Pesto Pasta Casserole With Grilled Vegetables



This dish has a long name I know but I didn't know how to express it. This is inspired from a recipe my husband found on the internet, so we adapted it according to our taste. Making pasta with grilled vegetables is such a great idea. It is like making veggies pizza, but without the hassle of a dough and with juiciness of all the ingredients. If you are not into a vegetarian dinner night, just add some chicken in with the pasta and there you have it! With the melted cheese on top, summer vegetables and juicy tomatoes inside, I can eat the whole bake by myself! :) 

Ingredients:
Serves for 4

1/2 packet of pasta (it is up to you to decide how much pasta you would like in your dish and try cooking according to the size of your baking dish)
3 table spoons of home made pesto sauce (you can use ready made ones of course, or make one on the spot)

2 big eggplants
2 big courgettes 
2 big tomatoes
1 medium size red onion
2 cloves of garlic
Cheddar cheese or any type of melting cheese
Olive oil
Salt, pepper


How to:

1. We start with washing the courgettes and eggplants. Then cut the eggplants into short thin slices and put them in salty water to let the bitterness go away. Slice the courgettes into thin rounds and put them on a tray, sprinkle with a little bit of olive oil and salt. 

2. Put the courgettes into the oven to start grilling, then turn back to your eggplants. Dry them, put them onto a tray, sprinkle lightly with some olive oil and salt, then put into the oven to grill with the courgettes. 

3. Slice the red onion and sprinkle on top of the eggplants. Leave them to grill and bake in the oven. This should take nearly 20 minutes or maybe more.

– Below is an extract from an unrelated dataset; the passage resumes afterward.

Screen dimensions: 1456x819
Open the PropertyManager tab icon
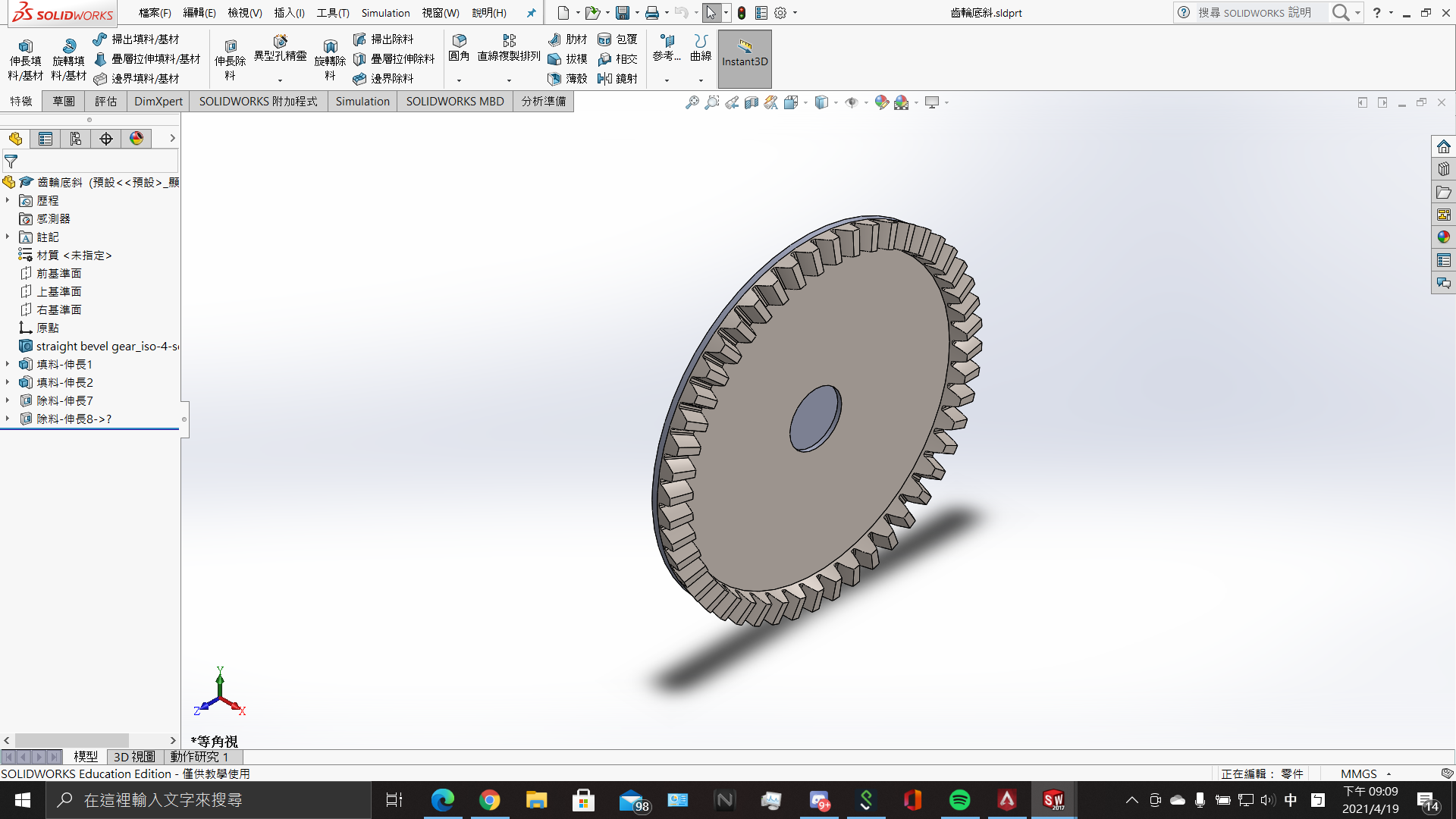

4. While the vegetables are in the oven, boil some water in the kettle and start cooking your pasta. For this recipe I used farfalle pasta, but you can use any type of pasta really.  Drain your pasta after 10 - 12 minutes of cooking in salty water, then set aside. 

5. Put three table spoons of pesto sauce (again, the amount is up to you and your taste) into your pan with crushed garlic and heat for a few minutes. Mix the farfalle with the sauce and now we are ready for the final step! :) 


 

6. Lightly grease a baking dish with some olive oil and put the pasta in. Level with a spoon and start layering the eggplants onto the pasta evenly. Sprinkle the onions and cover with the courgettes, then slice the tomatoes and put them on top (tomatoes are raw), then sprinkle the grated cheese as much as you like.

7. Bake in the oven for another 10 - 15 minutes or until the tomatoes are soft and juicy, all the flavors come together and form the perfect harmony. Eat slowly and enjoy!